I creep along the bushes, flanked by my brother and Bobby, and a handful of other men. Hunters. Warriors. The leaves have a sickly green color to them, and the land ahead is a boggy, stinking collection of vines and flies. But we have to be here. A recent Bonecleaver raid decimated a small homestead on the edges. A family murdered, a woman tortured and stolen. We will take no slights. It has always been our way.

“How many bullets do you have again?” Bobby hisses. He hates the swamp, and shuffles uncomfortably as he moves through the thick brush. Rayse clicks the safety off his own gun, already aiming.

“Twelve,” I say. Rayse has a bigger ammo clip than me, since he wields a type of sub-machine gun, whereas I have a rifle. “Which should be more than enough for four raiders. Rayse will punch a few holes in them.”

My brother grins savagely in response. He always seems to come most alive when we hunt. As if he’s dead when we’re sitting around at home, no prospect of imminent violence available. The sides of his head are slick with sweat, from the tension in his body. My legs ache from crouching, and from the six-hour ride it took with our horses to reach here. The horses are tied up in a clearing, guarded by vassals, along with our supplies and sleeping bags, in case our mission extends into the night.
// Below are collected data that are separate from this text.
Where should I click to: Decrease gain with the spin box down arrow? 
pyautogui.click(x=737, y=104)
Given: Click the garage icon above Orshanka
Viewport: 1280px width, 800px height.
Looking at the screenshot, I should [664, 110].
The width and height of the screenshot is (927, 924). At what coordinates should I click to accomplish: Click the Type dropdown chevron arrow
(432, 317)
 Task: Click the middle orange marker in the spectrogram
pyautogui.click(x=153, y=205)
“Wish I was important enough to have a gun,” Bobby grumbles, hand stroking along his dagger. It’s a sharp, wicked thing, only a few inches shorter than my belted sword. Some people think the small knives depicted upon old pictures of assassins are daggers. They’re not.
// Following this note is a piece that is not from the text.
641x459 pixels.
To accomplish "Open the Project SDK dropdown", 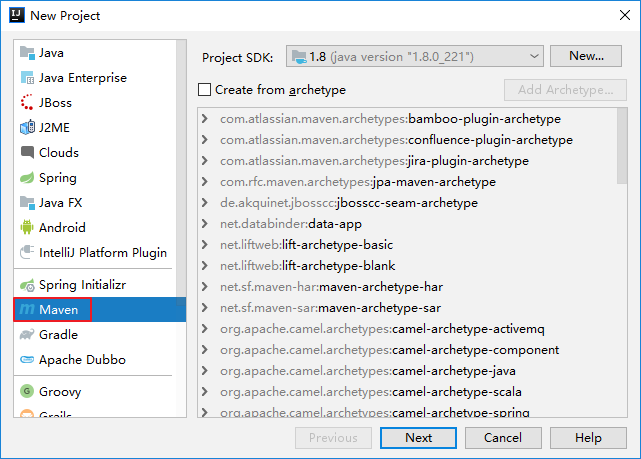I will coord(415,56).
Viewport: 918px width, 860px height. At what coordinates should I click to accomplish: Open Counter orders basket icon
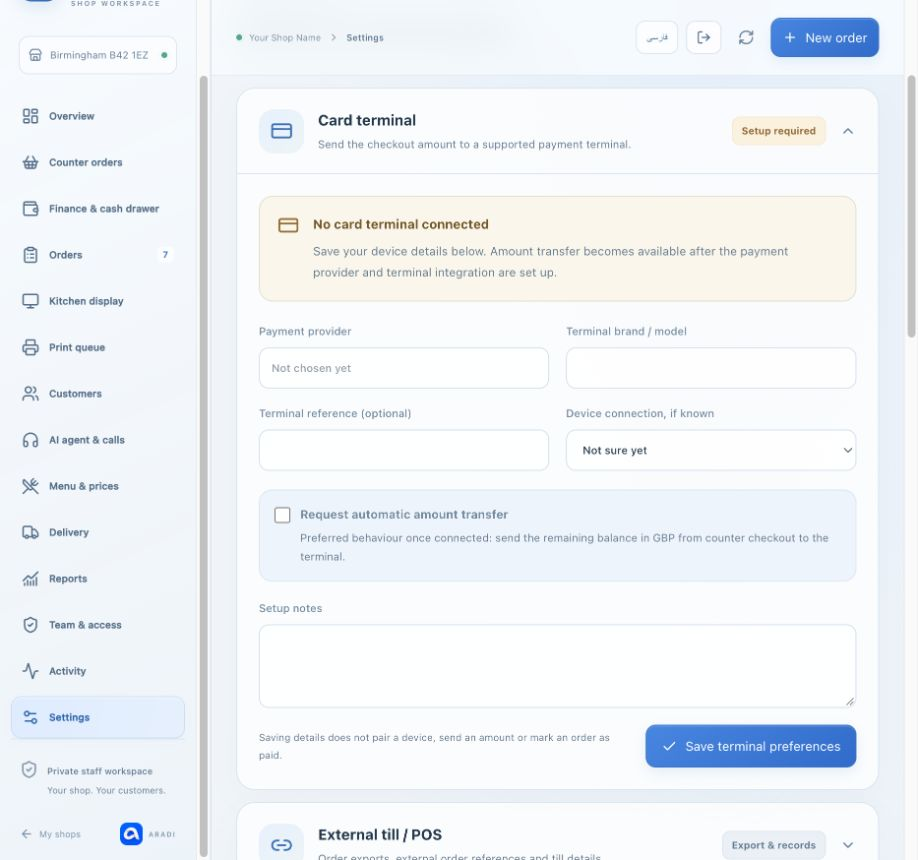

“One day,” I say, clapping him on the back. Gnawing in my mind, however, is the more recent things that have happened with my wife. Since our fake consummation, I’ve had to deal with my fair share of mutterings, too. And every night when I slip into bed, I wait until she’s asleep, and take a few moments just to look at her. Trying to acclimatize to the idea that we’re bound together. That one day, she’s to bear my children, and those children will be something people thought impossible. Claymore and Hartson blood. My mother’s just about desperate enough to want me to produce a child, even if it means being with a Hartson. She’s impatient for the “golden age” of her life. Sometimes in the dark, my thoughts chase one another, and my body wants release. So when it gets too much, I quietly masturbate to the side, or in the bathroom. I can’t do anything about the arousal, the attraction. It rises up in me like some hungry beast, in the dark, attracted by scents and sounds and haunted by visuals. But I can take the edge off, so that she doesn’t wake up to the monster she thinks I am, taking her without consent.